El 22 de junio de 1974 se jugó un partido inédito. Alemania Federal era sede del Campeonato Mundial de Fútbol y ese día se enfrentaron las selecciones de las dos Alemanias. «El partido del Muro», una historia que sigue siendo leyenda. Te la contamos.
Empiezo esta crónica histórica con un recuerdo personal de mi niñez, que de alguna manera me llevó a escribir este artículo.
La infancia está llena de curiosidad y, si sabemos canalizarla, puede llevarnos lejos. La mía siempre me llevó a querer averiguar cosas nuevas. Esa misma curiosidad de aquel chico que fui me empuja, quizás, a escribir estas líneas.
Como para casi todos en mi país, el fútbol es en la niñez y adolescencia, un hobby y una pasión casi devoradora: yo consultaba en cientos de libros y revistas las estadísticas, los números y las cifras de la historia de este deporte. Algunas, incluso, las anotaba. Me gustaba mirarlas y aprender.
El caso es que alguna tarde de la década del noventa yo hojeaba un libro con estadísticas de los Mundiales de fútbol y encontré algo que, aún creo recordarlo, captó mi atención. En las hojas correspondientes al Mundial de 1974, se reseñaba un partido que decía textualmente “Alemania RF: 0-Alemania RD:1”.

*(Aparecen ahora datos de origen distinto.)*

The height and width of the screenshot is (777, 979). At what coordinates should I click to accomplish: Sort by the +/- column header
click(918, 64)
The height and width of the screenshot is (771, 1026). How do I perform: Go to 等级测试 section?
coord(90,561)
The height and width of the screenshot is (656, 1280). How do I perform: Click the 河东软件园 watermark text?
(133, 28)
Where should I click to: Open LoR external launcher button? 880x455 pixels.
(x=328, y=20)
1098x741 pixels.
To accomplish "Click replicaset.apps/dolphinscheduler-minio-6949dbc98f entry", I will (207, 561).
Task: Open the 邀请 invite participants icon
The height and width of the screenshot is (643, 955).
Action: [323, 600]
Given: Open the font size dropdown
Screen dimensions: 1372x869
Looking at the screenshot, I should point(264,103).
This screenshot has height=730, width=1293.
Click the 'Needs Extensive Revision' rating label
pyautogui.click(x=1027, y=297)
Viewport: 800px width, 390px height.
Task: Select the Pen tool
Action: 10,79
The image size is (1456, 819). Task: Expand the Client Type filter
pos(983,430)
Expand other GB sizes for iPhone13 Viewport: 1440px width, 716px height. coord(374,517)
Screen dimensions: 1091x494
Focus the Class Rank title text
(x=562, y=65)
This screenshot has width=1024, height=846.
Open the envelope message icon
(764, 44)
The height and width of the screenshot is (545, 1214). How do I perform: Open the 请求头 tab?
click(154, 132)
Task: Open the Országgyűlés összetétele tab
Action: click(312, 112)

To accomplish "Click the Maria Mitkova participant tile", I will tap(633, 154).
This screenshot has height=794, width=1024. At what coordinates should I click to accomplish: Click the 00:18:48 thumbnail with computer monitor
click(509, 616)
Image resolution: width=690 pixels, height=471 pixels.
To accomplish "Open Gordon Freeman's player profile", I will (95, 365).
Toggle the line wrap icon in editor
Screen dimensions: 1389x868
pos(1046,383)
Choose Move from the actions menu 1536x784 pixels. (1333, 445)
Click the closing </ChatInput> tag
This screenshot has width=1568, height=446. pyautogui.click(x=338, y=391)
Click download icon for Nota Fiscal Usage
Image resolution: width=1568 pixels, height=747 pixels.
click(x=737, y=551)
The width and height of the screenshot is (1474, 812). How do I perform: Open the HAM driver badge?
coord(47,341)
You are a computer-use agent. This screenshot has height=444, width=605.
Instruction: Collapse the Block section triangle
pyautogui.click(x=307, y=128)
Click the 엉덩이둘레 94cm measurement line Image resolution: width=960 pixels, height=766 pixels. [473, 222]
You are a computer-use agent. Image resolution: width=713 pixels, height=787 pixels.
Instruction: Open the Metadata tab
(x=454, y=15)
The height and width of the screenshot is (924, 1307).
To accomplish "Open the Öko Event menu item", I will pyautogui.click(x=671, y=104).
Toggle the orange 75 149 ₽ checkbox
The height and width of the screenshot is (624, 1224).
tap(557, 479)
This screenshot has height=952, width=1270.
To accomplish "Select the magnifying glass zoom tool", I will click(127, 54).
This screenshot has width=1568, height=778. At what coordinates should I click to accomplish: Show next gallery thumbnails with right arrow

Lo primero que pensé fue que era un error de tipeo. Seguramente luego me pregunté por esas extrañas “RF” Y “RD”. Pero no, no era un error y enseguida lo comprobé
En un rincón de esa página una foto ilustraba a dos futbolistas dándose la mano: uno vestido de blanco y uno vestido de azul. Ambos miraban a la cámara con expresión entre divertida, calma y azorada. Abajo, el epígrafe, decía: “Antes de la disputa del partido entre Alemania Federal y Alemania Oriental, ambos capitanes se saludan e intercambian banderines”.
De manera que aquello que estaba en el papel impreso era correcto: Alemania había jugado contra Alemania. No recuerdo qué sintió mi mente de niño en ese instante, pero seguramente fue asombro e incomprensión. La política a esa edad es una ciencia oculta, oscura, tenebrosa y lejana como una supernova.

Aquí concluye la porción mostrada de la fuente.